Ghanaian religious leader (born 1963)

Dag Heward-Mills (born 1963) is a world renowned healing evangelist, megachurch pastor, best-selling author, and international conference speaker based in Accra, Ghana. He is the founder and presiding Bishop of the United Denominations Originating from the Lighthouse Group of Churches. He is also the founder and chancellor of the Anagkazo Bible and Ministry Training Center in the Eastern Region of Ghana.

==Early life and education==
Dag Heward-Mills was born on 1963, in London to his parents, Elizabeth and Nathaniel Heward-Mills.

== Career ==
In 1988, Heward-Mills started Lighthouse Chapel International. By 1991, the church had bought a local cinema hall in Korle-Gonno, where they built their first cathedral.

Heward-Mills founded the "Healing Jesus Campaign" with the aim of reaching 100 million souls for Christ.

He founded the Anagkazo Bible and Ministry Training Center (ABMTC) in the practical work of the ministry. The Bible School campus is located in the Akuapem mountains.

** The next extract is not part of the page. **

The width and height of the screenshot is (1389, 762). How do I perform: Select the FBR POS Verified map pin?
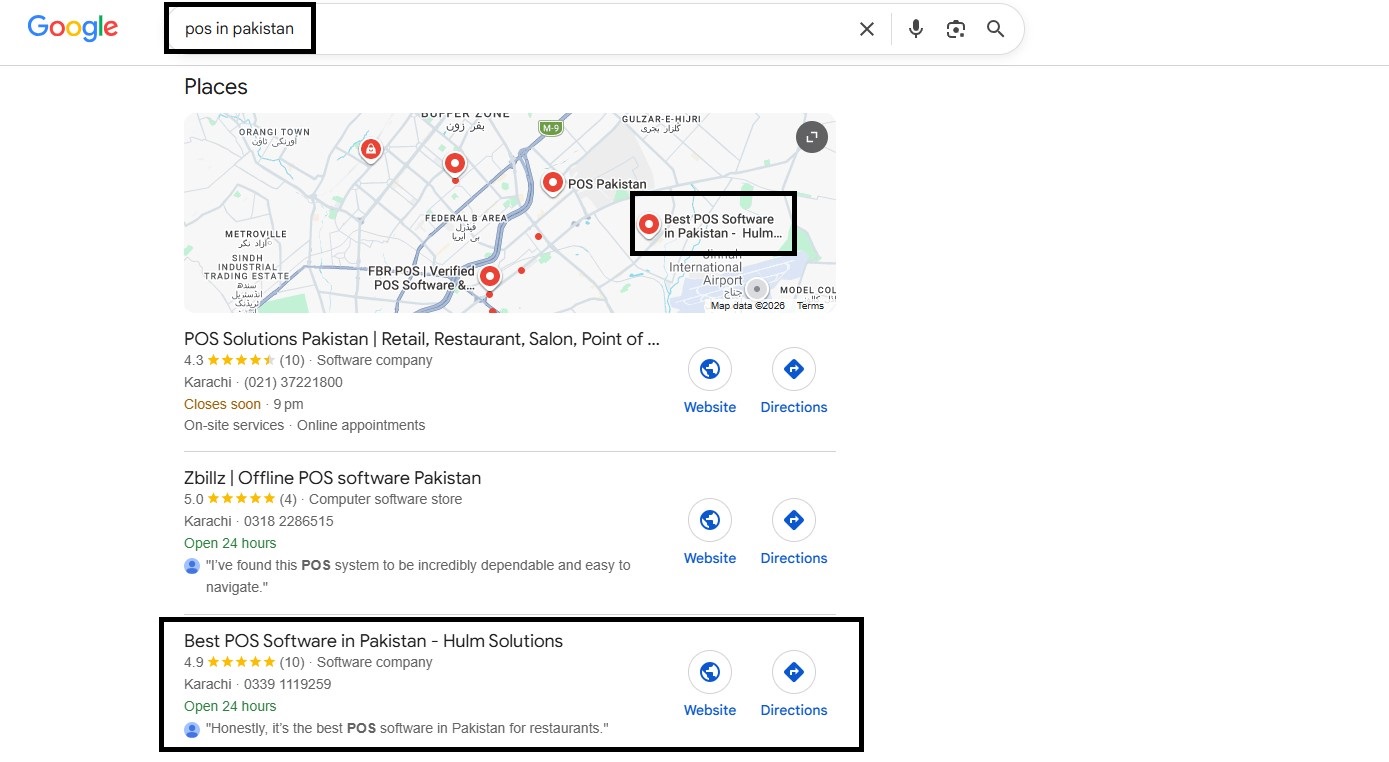point(489,277)
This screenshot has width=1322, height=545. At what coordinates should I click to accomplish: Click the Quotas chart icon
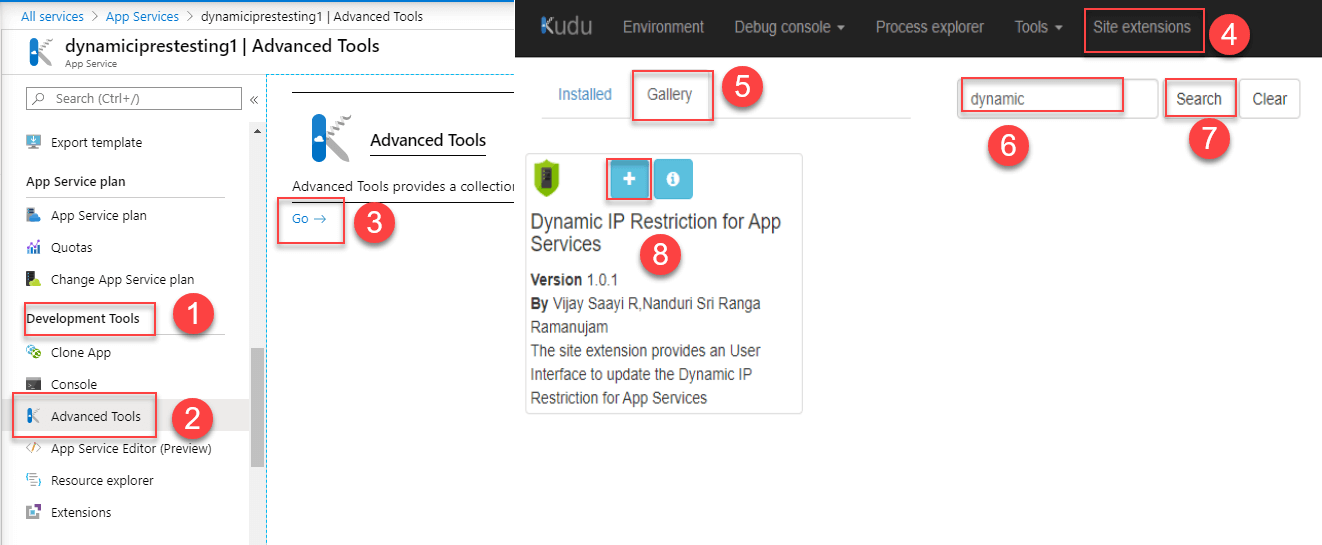point(34,247)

In 2011, Heward-Mills became pastor of First Love Church, which was later renamed by Heward-Mills in 2020 to the United Organization of First Love Churches (UO-FLC 190).

==Books==
- The Loyalty and Disloyalty series of ten titles
- Amplify Your Ministry: With Miracles & Manifestations of The Holy Spirit”

== Recognition ==
In January 2023, Dag Heward-Mills was recognized among the 100 most reputable Africans by Reputation Poll International.